Exercise prompt ▸ Write down the lines exactly as they appear, from the one that contains "You are a computer-use" through the final line of the records, so that both ends are kept and no pictures come along.

Saved entries ▸

= Beginning of Section =

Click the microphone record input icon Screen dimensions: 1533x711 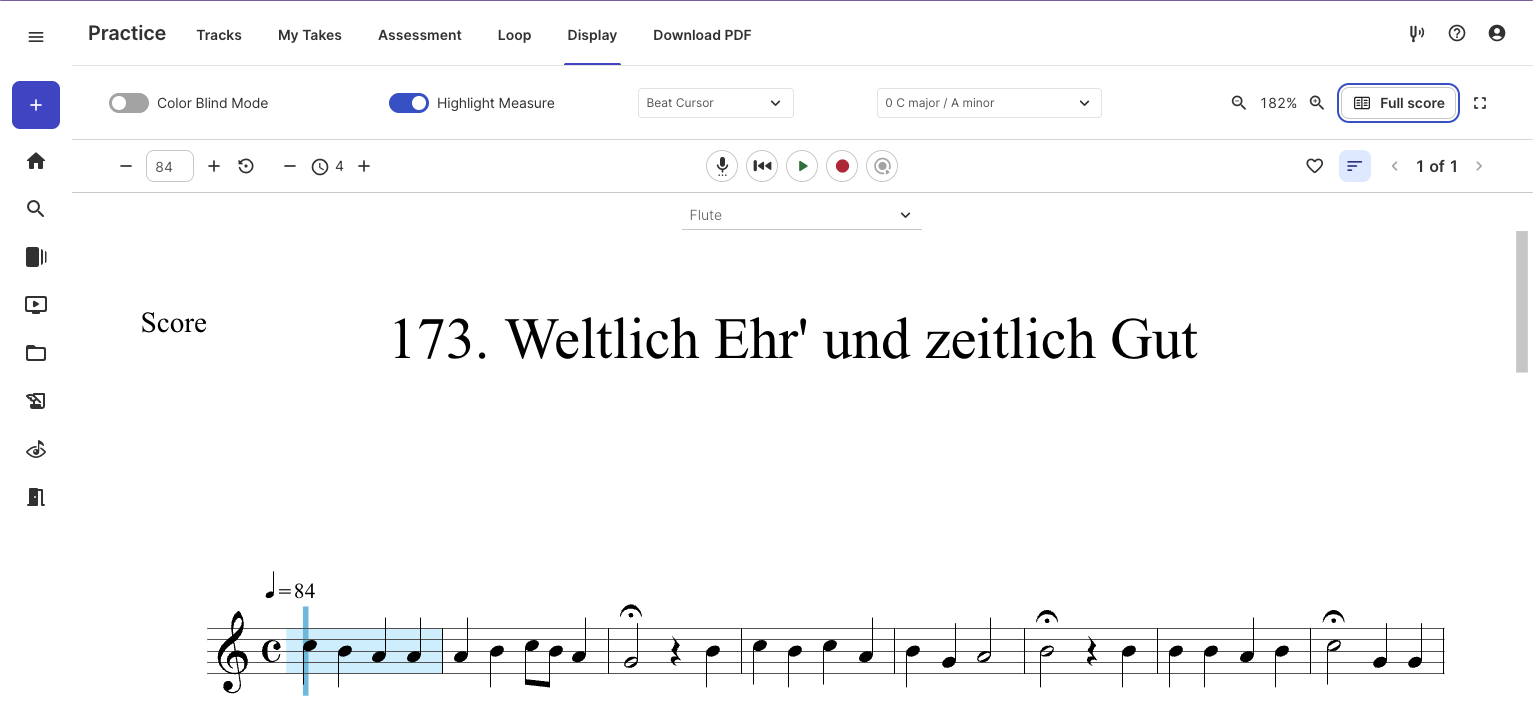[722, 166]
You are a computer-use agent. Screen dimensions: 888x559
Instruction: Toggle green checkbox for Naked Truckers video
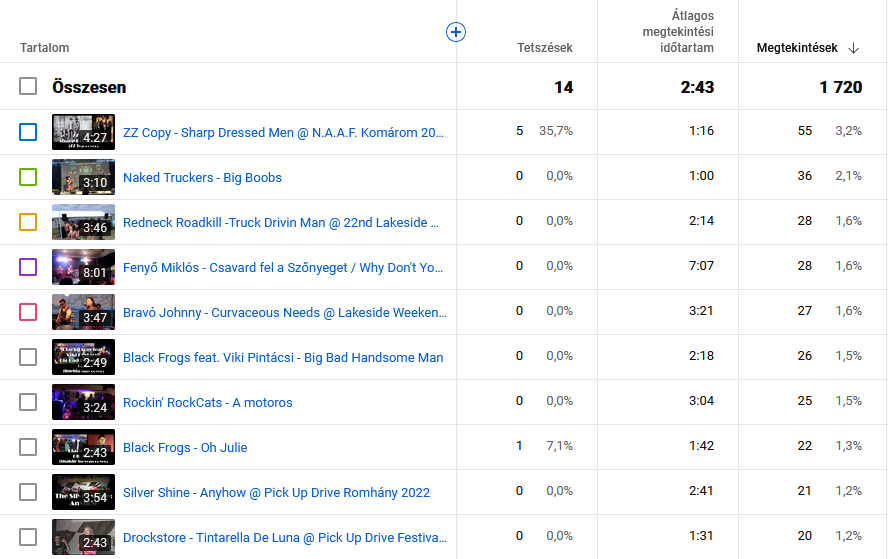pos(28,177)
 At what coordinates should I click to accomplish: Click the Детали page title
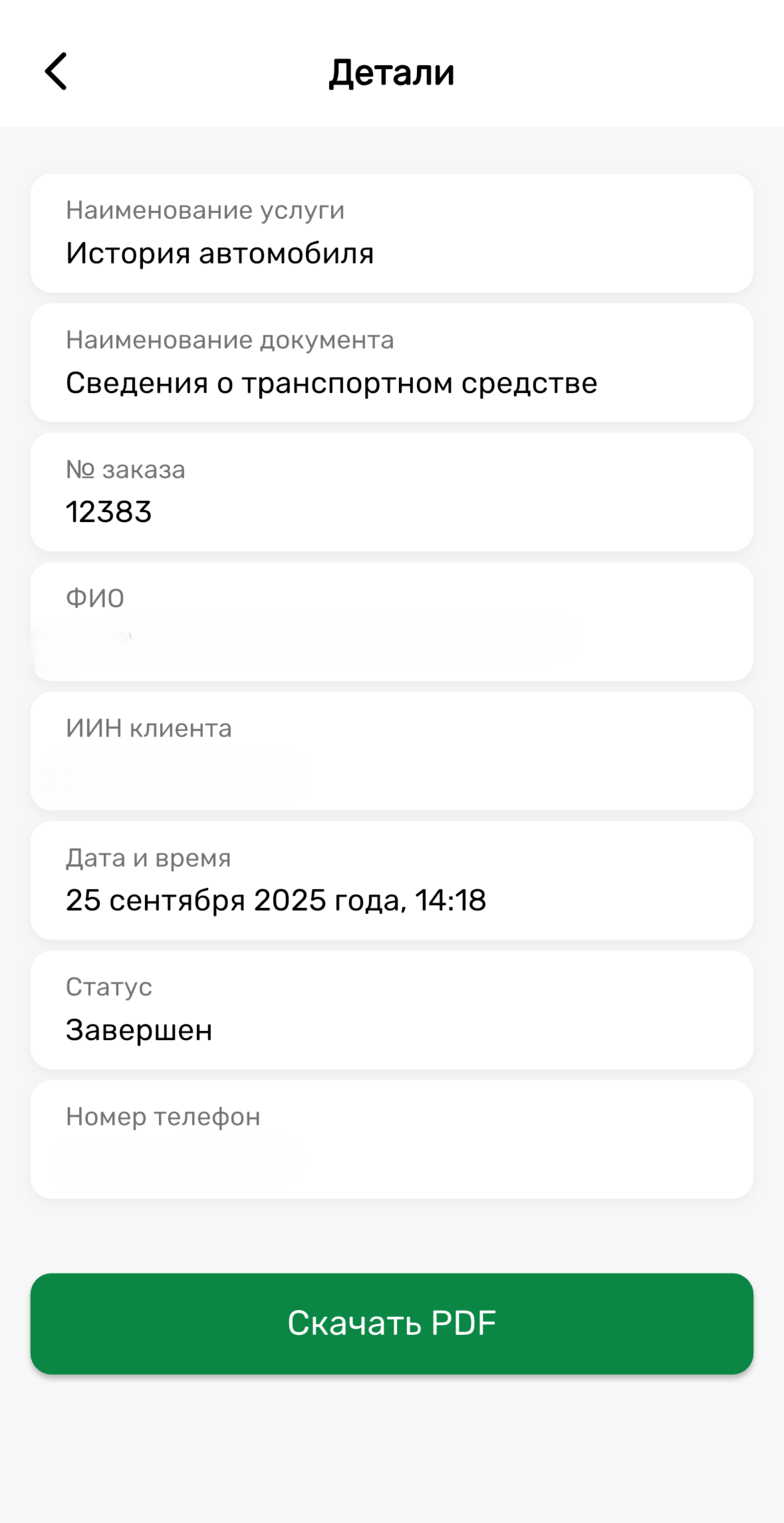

= End of Section =

Task response ▸
You are a computer-use agent. Screen dimensions: 888x559
Instruction: Toggle green checkbox for Naked Truckers video
pos(28,177)
 At what coordinates should I click to accomplish: Click the Детали page title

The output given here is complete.